Sift the material for lines containing "Share", and return them.

--- START ---

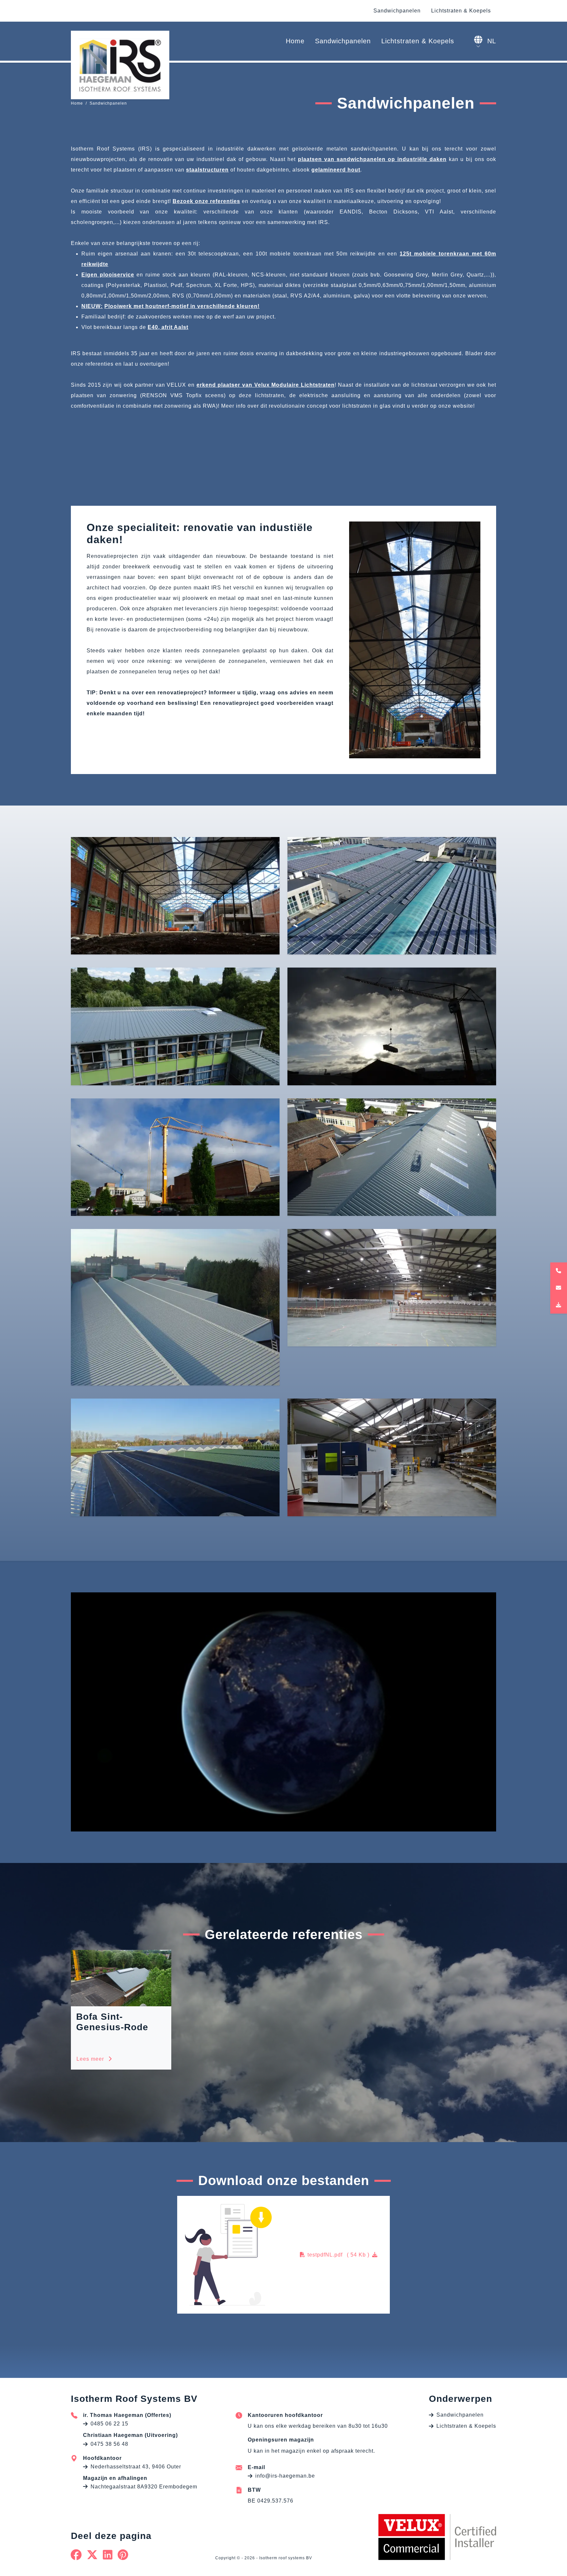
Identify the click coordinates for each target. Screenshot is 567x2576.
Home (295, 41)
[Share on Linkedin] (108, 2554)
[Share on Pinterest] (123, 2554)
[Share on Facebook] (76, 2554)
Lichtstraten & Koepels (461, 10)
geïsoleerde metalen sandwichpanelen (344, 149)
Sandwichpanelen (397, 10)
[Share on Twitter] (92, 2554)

--- END ---

*Output of the task*
[Share on Linkedin] (108, 2554)
[Share on Pinterest] (123, 2554)
[Share on Facebook] (76, 2554)
[Share on Twitter] (92, 2554)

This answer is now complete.